■ **BRIEF**:
Please give the count of lines below with the string "marker" in them, and no other words.

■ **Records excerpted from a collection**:
================================

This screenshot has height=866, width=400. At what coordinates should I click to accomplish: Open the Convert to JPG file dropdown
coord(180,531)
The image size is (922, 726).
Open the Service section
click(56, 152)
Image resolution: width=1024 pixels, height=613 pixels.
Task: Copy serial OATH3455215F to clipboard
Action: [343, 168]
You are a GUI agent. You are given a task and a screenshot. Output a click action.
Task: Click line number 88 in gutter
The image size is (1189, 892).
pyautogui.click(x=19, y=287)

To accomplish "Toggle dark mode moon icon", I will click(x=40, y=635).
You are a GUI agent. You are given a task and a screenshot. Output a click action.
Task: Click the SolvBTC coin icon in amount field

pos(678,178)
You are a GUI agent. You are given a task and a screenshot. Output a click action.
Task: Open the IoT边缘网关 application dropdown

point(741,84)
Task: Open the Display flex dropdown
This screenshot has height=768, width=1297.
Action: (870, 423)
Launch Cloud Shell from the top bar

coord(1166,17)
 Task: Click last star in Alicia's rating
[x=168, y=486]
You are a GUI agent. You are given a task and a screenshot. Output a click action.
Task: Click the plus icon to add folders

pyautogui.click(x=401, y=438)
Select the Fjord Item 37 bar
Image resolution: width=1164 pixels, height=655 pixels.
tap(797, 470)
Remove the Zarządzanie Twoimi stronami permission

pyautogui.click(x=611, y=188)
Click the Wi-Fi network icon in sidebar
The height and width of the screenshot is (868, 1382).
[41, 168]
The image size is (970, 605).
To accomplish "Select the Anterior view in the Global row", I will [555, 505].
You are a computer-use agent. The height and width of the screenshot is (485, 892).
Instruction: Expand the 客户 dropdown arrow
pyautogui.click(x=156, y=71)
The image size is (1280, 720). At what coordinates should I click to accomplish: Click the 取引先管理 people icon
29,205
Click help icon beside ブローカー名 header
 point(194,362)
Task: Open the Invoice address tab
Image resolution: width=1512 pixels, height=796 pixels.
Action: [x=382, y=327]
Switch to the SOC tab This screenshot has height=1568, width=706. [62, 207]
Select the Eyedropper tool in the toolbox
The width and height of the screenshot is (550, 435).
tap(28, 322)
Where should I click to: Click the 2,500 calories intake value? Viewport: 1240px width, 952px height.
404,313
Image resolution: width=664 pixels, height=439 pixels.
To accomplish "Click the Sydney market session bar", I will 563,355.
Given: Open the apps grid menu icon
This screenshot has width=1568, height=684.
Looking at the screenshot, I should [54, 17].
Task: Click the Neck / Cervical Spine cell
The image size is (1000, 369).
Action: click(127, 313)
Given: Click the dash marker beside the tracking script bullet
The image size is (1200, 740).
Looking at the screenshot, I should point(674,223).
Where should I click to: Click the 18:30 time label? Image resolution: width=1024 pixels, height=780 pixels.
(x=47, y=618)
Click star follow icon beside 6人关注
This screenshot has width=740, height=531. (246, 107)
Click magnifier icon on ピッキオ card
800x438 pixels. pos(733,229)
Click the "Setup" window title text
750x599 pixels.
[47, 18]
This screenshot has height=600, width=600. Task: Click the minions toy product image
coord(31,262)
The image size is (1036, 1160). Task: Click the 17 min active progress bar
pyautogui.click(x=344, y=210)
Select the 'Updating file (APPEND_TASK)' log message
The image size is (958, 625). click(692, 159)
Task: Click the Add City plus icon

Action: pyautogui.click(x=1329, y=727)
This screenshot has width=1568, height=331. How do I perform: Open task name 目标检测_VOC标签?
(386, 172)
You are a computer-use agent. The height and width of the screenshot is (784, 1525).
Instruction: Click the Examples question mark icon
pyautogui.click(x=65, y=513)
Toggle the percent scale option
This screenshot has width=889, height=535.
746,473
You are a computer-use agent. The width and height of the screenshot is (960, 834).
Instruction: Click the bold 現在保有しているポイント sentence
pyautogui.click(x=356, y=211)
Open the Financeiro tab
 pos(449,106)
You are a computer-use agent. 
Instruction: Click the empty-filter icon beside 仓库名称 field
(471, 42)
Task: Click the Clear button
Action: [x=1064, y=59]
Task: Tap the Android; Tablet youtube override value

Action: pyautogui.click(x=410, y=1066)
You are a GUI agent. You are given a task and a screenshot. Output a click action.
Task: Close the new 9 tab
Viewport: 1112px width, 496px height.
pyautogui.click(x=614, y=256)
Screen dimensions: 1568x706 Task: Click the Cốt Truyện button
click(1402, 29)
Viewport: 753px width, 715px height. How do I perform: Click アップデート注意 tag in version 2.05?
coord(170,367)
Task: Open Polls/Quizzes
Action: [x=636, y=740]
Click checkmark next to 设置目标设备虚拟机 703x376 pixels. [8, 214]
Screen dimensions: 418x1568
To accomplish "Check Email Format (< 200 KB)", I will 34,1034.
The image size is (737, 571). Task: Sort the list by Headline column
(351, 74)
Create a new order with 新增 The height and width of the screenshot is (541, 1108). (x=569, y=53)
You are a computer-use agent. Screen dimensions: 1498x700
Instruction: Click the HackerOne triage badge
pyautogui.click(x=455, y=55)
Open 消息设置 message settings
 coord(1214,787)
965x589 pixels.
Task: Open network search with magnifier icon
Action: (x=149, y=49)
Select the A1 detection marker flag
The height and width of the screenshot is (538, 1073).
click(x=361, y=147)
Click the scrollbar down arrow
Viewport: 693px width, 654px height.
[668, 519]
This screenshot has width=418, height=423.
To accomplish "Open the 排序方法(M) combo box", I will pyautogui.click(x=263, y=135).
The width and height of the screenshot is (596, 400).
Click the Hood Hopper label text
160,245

================================

■ **OUTPUT FOR THIS TASK**:
2